Wine of the Month
VINA SAN PEDRO 1865 SINGLE VINEYARD CARMENERE 2015
The wine: Full-bodied, dry red table wine.
The grapes: 100 percent Carménère.
The source: Maule Valley of Chile.
The verdict: For decades, Chilean winemakers produced stellar Merlots. One problem: In many cases the grapes involved were not Merlot, but Carménère, a minor red Bordeaux grape that thrived in Chile. Genetic testing resolved the issue. Moving right along, today Chilean winemakers produce stellar Carménères — and this is one. Racy fruit flavors of red cherries abound in this nicely balanced red. Herb-spice aromatics tease the nose and soft tannins wrap up the whole package. Vina San Pedro is not a common brand, but the wines are available in Georgia. Lamb lovers, this is the match for a platter of sizzling chops lightly dusted with ground rosemary.
The price: About $19.
As I recover from hand surgery in early September, I’m cleaning out what can charitably be called a rat’s nest of notes, reminders, outdated coupons, messages to me from me that make no sense whatsoever, etc.
For the record, I have received protest notes from many rats claiming I have defamed them. It’s that bad.
In all that debris I uncovered some questions I’ve received over the past few months from readers, students in my Brenau University wine education classes and folks who just want to bug me.
When I get an inquiry I respond right away to the questioner and ask if I may use it in a future column. Note: If you have a question about wine that keeps you awake at night my email address is at the end of this column. I’ll be glad to hear from you.
Q: I always thought France produced the most wine in the world. But I read somewhere that Italy is No. 1. Which is it?
A: Historically France has been the world leader in wine production. But this year Italy has reported a whopping 15% increase in production. And if that holds through the end of the year, Italy will claim the No. 1 position. Italy is both a good and bad example of how to make wine. After World War II and into the early 1980s Italy staked its reputation largely on poorly made, badly regulated wines such as those straw-covered bottles of Chianti, and cheap semi-sweet wines such as Lambrusco. In the mid-80s, however, Italian wine producers and government regulators cleaned up their sloppy mess and forged ahead with newer, more restrictive growing and production regulations and — more important — enforced them. Over the past 25 years the result is substantially higher quality and more varieties of wine coming out of Europe’s boot. FYI the rankings of the remaining Top 5 are: 3. Spain, 4. United States, 5. Australia.
Q: I’ve read in your columns that you are a fan of dry rosé wines. And, now, so am I. I found a French rosé with the following label: Gerard Bertrand Cote des Roses. The bottle is lovely with a rosé. shape pressed into the bottom, it’s stoppered with a glass closure, not a cork, and the wine is great. I’m hooked. What can you tell me about it?

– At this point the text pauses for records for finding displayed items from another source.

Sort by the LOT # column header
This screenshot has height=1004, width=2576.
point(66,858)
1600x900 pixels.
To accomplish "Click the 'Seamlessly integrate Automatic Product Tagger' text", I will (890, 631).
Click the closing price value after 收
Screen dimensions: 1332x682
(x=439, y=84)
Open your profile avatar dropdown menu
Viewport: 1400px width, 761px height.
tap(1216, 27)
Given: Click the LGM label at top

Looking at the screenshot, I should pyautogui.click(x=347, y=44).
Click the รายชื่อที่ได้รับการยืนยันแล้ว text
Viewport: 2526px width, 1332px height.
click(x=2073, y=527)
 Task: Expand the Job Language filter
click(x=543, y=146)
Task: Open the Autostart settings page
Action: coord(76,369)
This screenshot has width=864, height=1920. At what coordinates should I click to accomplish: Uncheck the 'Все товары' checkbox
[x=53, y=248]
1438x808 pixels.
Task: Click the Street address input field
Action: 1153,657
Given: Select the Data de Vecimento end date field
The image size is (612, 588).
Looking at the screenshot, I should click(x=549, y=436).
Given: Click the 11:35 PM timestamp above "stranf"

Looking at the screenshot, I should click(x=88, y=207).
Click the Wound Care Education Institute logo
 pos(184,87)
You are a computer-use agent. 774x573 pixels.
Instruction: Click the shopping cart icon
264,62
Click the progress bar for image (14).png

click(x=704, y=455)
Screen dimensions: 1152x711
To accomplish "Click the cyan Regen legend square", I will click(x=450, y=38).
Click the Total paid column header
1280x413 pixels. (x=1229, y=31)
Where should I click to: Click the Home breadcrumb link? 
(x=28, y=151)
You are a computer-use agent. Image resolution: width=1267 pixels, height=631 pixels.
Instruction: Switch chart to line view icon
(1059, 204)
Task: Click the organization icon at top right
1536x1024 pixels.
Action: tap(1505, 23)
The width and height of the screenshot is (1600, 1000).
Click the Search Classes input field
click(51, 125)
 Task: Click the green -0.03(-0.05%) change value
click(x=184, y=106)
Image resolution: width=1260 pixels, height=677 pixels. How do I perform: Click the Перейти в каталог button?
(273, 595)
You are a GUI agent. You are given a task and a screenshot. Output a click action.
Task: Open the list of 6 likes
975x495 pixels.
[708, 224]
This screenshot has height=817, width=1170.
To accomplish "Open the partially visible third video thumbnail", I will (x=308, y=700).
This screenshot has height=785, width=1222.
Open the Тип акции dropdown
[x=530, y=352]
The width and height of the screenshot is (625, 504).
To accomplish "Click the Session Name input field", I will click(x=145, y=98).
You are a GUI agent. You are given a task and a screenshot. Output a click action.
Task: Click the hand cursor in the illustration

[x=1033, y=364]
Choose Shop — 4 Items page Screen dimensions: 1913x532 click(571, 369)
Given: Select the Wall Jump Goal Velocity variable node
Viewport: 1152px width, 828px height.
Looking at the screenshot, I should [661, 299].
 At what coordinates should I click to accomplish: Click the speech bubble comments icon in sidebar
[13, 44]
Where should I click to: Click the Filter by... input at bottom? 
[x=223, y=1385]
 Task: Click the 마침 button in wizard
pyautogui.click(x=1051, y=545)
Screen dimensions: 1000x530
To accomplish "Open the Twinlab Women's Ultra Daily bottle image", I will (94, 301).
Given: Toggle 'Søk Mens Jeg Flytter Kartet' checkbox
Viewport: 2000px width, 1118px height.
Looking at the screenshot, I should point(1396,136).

A: I share your enthusiasm for this lovely, well-balanced rosé. In fact, it was one of the wines I offered the students in my Brenau University Learning and Leisure Institute class last spring. They loved it! Lightly pink, it’s made from a blend of Pinot Noir, Syrah and Cinsault grapes (all red) grown in southern France’s Pays d’Oc region. Crispness is maintained through fermenting and aging in stainless steel. I detected a faint hint of orange peel in the mouth. Although it’s slightly overpriced — about $18 — the graceful bottle can be repurposed. My bride stuffed one with tiny white Christmas lights and it was charming. This wine can be found just about anywhere wine is sold.
Q: Recently we were at a restaurant in Charlotte and our friend, who seems to know his wines, ordered a bottle of French white wine that I was told was very good quality. It is Pouilly Fuisse from the 2014 vintage and the producer is Louis Jadot. I enjoyed it very much and told him so. But I did not have the courage to ask him what it was. Can you tell me, please?
A: Pouilly Fuisse is a white wine from France’s exquisite Burgundy region, made from 100% Chardonnay grapes. It’s from the Maconnais region, which is home to fine values. Premium Burgundies — white and red — are among the most expensive in the world. But this wine, coming from an area between the villages of Pouilly and Fuisse can be had from a retail wine shop for $25-$30. It shows off the great virtues of Burgundian Chardonnay, without the need for a second mortgage. The firm of Louis Jadot is highly respected and established its reputation as a negociant, meaning they blend their own wines to create their own style. A Jadot label is a virtual guarantee of value and quality. You, madam, have good taste.
ADVISORY: I have previously recommended a Spanish Tempranillo — dry red wine — called Vina Fuerte that I find at Aldi. It’s a very good wine at a wonderful price. But the last four bottles I’ve opened have surprised me with dry, crumbly corks. Be aware.